SCRANTON, Pa. — There could be more bad news for taxpayers in the city of Scranton for 2020. At Wednesday night’s school board meeting, members vote...

SCRANTON, Pa. -- There could be more bad news for taxpayers in the city of Scranton for 2020. At Wednesday night's school board meeting, members voted on a proposed budget that's set to raise property taxes again.

The financial problems in the Scranton School District have been no secret, and now taxpayers will pay more because of it.

The school board approved a proposed budget that includes a 3.4 percent tax increase next year, but even with the tax hike, there's still a $2.7 million deficit.

"3.4 is still a hardship. It is still another burden on the backs of the taxpayers in this city, but at least it is a more reasonable number," said Scranton School Board director Katie Gilmartin.

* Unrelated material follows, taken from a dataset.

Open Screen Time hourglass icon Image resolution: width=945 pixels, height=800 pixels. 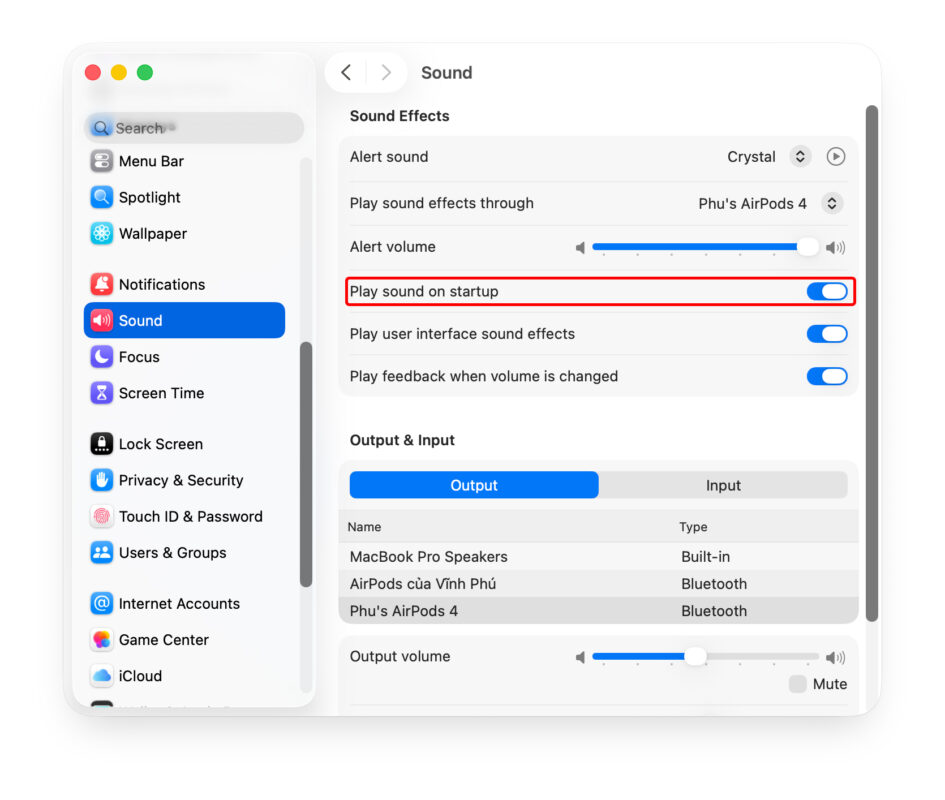101,393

Board members know that raising property taxes is an unfavorable decision, but a necessary one, and they hope that keeping the number lower will help those that have a harder time paying their taxes.

"I am certainly pleased that we did not have to get to 6.7. We weren't even granted the exception to get to that point. I really hope that we have an opportunity to understand how those dollars serve our students and really understand why a little bit of a hardship now might stave off a worse hardship in the future," Gilmartin said.

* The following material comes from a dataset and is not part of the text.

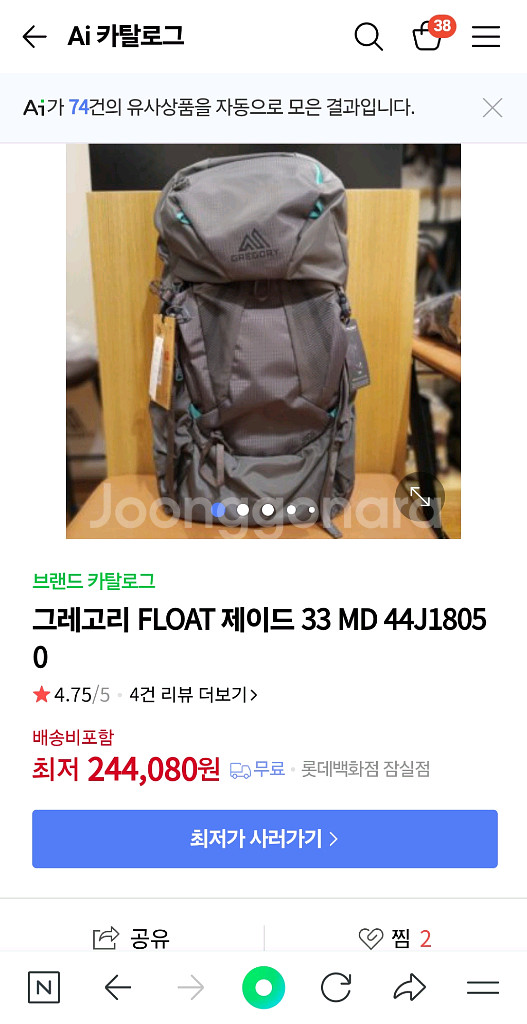
Task: Expand the backpack image to fullscreen
Action: [420, 498]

Llewellyn Miller is a former educator and thinks the school district's decision is the right one.

"I think if it benefits the schools and gives our students a better chance at keeping the programs that are vitally important, such as music and arts and extracurriculars such as speech and debate. I think it's extremely important, and I'm willing to pay a little bit more," Miller said.

Antonios Kalyvas owns the Boulevard Diner and has property in Scranton, and isn't pleased with the hike.

"When you own properties, and you pay a lot of taxes already, the 3 percent is a lot of money. If you pay $1,000, OK, it's nothing, but when you pay $15,000 or $20,000 a year, the 3 percent is 3 percent. If they go up for four years, you can't afford it," said Kalyvas.

The school board will vote to approve the final budget sometime in December.